Control Plane for Distributed Kubernetes PaaS
Authors: Ankur Singla, Harshad Nakil
This blog is first in a series of blogs that cover various aspects of what it took for us to build and operate our SaaS service:
- Control plane for distributed Kubernetes PaaS
- Global service mesh for distributed applications
- Platform security of distributed infrastructure, apps, and data
- Application and network security of distributed clusters
- Observability across a globally distributed platform
- Operations and SRE of a globally distributed platform
- Golang service framework for distributed microservices
As we described in our earlier blog, our customers are building complex and diverse sets of business solutions — like smart manufacturing, video forensics for public safety, algorithmic trading, telco 5G networks — and thus we need to deliver an always-on, connected, and reliable experience for these applications and their end-users.

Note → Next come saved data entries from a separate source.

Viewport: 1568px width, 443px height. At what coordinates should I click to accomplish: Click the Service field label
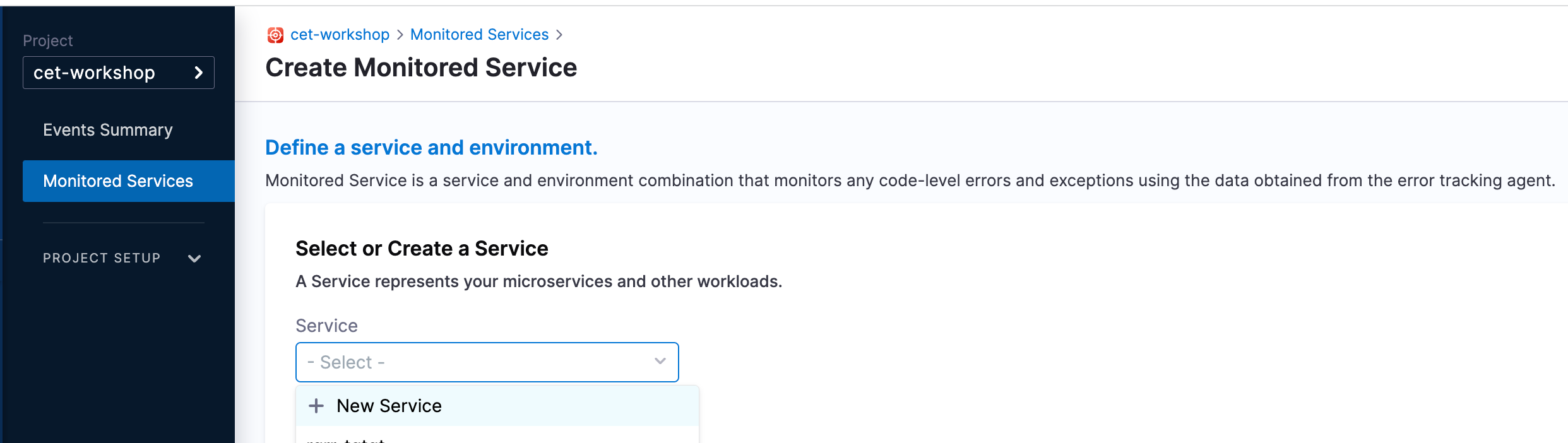326,326
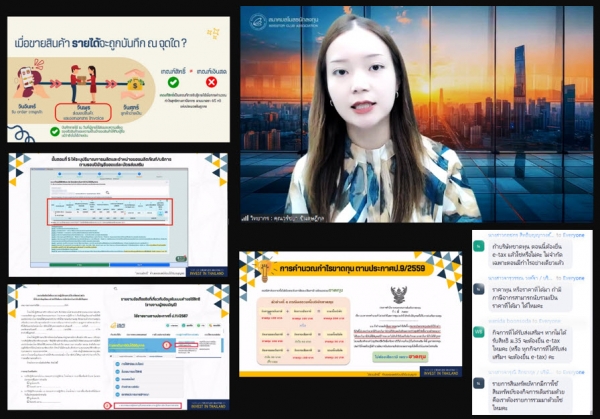Click the second chat message avatar
The height and width of the screenshot is (419, 600).
click(478, 288)
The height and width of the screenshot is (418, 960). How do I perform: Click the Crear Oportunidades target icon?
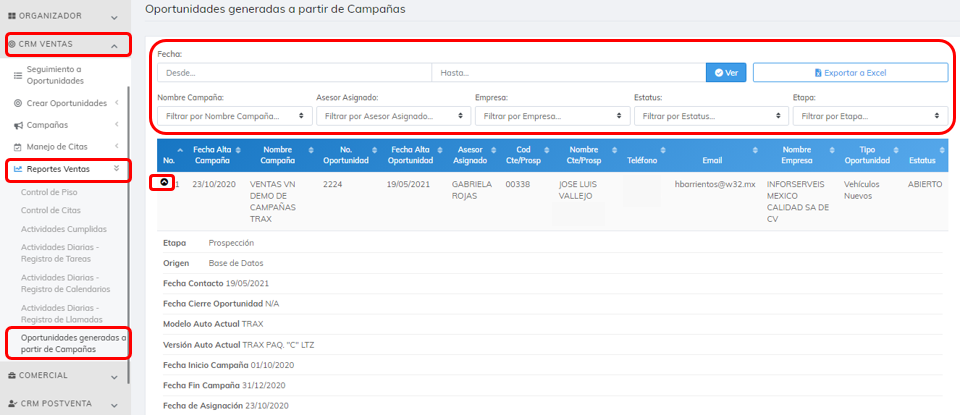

Since these applications could be running in multiple clusters across cloud providers or customers’ edge locations, our platform team had to build a distributed control plane and a PaaS service to deploy, secure, and operate multiple multi-tenant Kubernetes clusters. This distributed control plane has delivered many operational, scaling, and performance benefits that we will cover in our presentation (video link) — e.g. how to manage thousands of edge K8s clusters with GitOps — and also as a separate blog post in the coming weeks.
TL;DR (Summary)
- We could not find a simple to use solution in the market that could solve the problem of deploying, securing, and operating multiple application clusters that are distributed across cloud providers, private clouds or multiple edge locations.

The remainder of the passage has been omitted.